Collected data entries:
++++++

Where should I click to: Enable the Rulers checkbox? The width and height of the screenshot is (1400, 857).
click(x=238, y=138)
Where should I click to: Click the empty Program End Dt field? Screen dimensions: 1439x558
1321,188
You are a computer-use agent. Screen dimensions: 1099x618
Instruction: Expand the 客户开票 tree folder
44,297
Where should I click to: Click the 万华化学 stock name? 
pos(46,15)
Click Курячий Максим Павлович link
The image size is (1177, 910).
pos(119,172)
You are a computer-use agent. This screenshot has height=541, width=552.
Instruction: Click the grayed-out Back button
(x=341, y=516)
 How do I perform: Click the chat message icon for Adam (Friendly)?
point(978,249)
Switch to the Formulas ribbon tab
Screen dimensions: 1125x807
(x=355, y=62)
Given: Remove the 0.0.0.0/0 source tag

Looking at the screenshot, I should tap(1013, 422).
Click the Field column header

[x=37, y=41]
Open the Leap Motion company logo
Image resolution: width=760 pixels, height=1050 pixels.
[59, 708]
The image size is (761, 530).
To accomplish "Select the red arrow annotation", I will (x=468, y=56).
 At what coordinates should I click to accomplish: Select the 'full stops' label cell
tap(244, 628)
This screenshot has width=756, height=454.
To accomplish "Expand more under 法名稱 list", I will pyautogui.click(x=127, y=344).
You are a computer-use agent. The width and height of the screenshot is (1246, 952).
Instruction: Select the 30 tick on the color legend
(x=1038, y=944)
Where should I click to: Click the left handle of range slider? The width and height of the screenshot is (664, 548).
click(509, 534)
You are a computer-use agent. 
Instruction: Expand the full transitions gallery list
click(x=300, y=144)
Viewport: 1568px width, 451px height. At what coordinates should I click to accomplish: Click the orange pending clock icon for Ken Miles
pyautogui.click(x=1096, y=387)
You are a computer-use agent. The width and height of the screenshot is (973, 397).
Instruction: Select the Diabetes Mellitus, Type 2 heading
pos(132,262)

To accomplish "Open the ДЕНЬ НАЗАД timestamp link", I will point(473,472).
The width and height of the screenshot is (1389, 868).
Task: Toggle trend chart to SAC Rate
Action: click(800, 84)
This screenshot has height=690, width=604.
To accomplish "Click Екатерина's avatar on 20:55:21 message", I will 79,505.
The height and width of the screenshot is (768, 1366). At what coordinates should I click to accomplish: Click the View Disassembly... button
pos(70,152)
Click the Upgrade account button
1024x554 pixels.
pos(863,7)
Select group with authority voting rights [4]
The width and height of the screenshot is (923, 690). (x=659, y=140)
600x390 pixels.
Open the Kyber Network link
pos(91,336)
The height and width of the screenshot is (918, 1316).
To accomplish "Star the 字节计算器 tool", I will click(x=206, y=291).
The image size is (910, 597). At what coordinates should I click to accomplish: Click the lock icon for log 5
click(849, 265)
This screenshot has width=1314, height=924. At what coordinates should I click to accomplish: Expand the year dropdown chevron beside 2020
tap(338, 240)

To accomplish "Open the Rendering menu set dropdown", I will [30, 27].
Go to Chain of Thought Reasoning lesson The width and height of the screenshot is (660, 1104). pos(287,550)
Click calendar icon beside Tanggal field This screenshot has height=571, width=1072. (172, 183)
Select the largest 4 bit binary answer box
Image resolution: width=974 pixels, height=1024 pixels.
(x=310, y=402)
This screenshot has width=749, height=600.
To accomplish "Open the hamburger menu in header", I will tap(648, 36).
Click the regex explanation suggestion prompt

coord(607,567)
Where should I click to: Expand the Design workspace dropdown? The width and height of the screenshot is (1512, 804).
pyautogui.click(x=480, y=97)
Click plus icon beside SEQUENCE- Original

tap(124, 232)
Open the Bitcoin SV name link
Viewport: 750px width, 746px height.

++++++

DESCRIPTION OF THE TASK: Every entry needs to be retyped exactly.

EXERCISE SOLUTION:
Where should I click to: Enable the Rulers checkbox? The width and height of the screenshot is (1400, 857).
click(x=238, y=138)
Where should I click to: Click the empty Program End Dt field? Screen dimensions: 1439x558
1321,188
You are a computer-use agent. Screen dimensions: 1099x618
Instruction: Expand the 客户开票 tree folder
44,297
Where should I click to: Click the 万华化学 stock name? 
pos(46,15)
Click Курячий Максим Павлович link
The image size is (1177, 910).
pos(119,172)
You are a computer-use agent. This screenshot has height=541, width=552.
Instruction: Click the grayed-out Back button
(x=341, y=516)
 How do I perform: Click the chat message icon for Adam (Friendly)?
point(978,249)
Switch to the Formulas ribbon tab
Screen dimensions: 1125x807
(x=355, y=62)
Given: Remove the 0.0.0.0/0 source tag

Looking at the screenshot, I should tap(1013, 422).
Click the Field column header

[x=37, y=41]
Open the Leap Motion company logo
Image resolution: width=760 pixels, height=1050 pixels.
[59, 708]
The image size is (761, 530).
To accomplish "Select the red arrow annotation", I will (x=468, y=56).
 At what coordinates should I click to accomplish: Select the 'full stops' label cell
tap(244, 628)
This screenshot has width=756, height=454.
To accomplish "Expand more under 法名稱 list", I will pyautogui.click(x=127, y=344).
You are a computer-use agent. The width and height of the screenshot is (1246, 952).
Instruction: Select the 30 tick on the color legend
(x=1038, y=944)
Where should I click to: Click the left handle of range slider? The width and height of the screenshot is (664, 548).
click(509, 534)
You are a computer-use agent. 
Instruction: Expand the full transitions gallery list
click(x=300, y=144)
Viewport: 1568px width, 451px height. At what coordinates should I click to accomplish: Click the orange pending clock icon for Ken Miles
pyautogui.click(x=1096, y=387)
You are a computer-use agent. The width and height of the screenshot is (973, 397).
Instruction: Select the Diabetes Mellitus, Type 2 heading
pos(132,262)

To accomplish "Open the ДЕНЬ НАЗАД timestamp link", I will point(473,472).
The width and height of the screenshot is (1389, 868).
Task: Toggle trend chart to SAC Rate
Action: click(800, 84)
This screenshot has height=690, width=604.
To accomplish "Click Екатерина's avatar on 20:55:21 message", I will 79,505.
The height and width of the screenshot is (768, 1366). At what coordinates should I click to accomplish: Click the View Disassembly... button
pos(70,152)
Click the Upgrade account button
1024x554 pixels.
pos(863,7)
Select group with authority voting rights [4]
The width and height of the screenshot is (923, 690). (x=659, y=140)
600x390 pixels.
Open the Kyber Network link
pos(91,336)
The height and width of the screenshot is (918, 1316).
To accomplish "Star the 字节计算器 tool", I will click(x=206, y=291).
The image size is (910, 597). At what coordinates should I click to accomplish: Click the lock icon for log 5
click(849, 265)
This screenshot has width=1314, height=924. At what coordinates should I click to accomplish: Expand the year dropdown chevron beside 2020
tap(338, 240)

To accomplish "Open the Rendering menu set dropdown", I will [30, 27].
Go to Chain of Thought Reasoning lesson The width and height of the screenshot is (660, 1104). pos(287,550)
Click calendar icon beside Tanggal field This screenshot has height=571, width=1072. (172, 183)
Select the largest 4 bit binary answer box
Image resolution: width=974 pixels, height=1024 pixels.
(x=310, y=402)
This screenshot has width=749, height=600.
To accomplish "Open the hamburger menu in header", I will tap(648, 36).
Click the regex explanation suggestion prompt

coord(607,567)
Where should I click to: Expand the Design workspace dropdown? The width and height of the screenshot is (1512, 804).
pyautogui.click(x=480, y=97)
Click plus icon beside SEQUENCE- Original

tap(124, 232)
Open the Bitcoin SV name link
Viewport: 750px width, 746px height.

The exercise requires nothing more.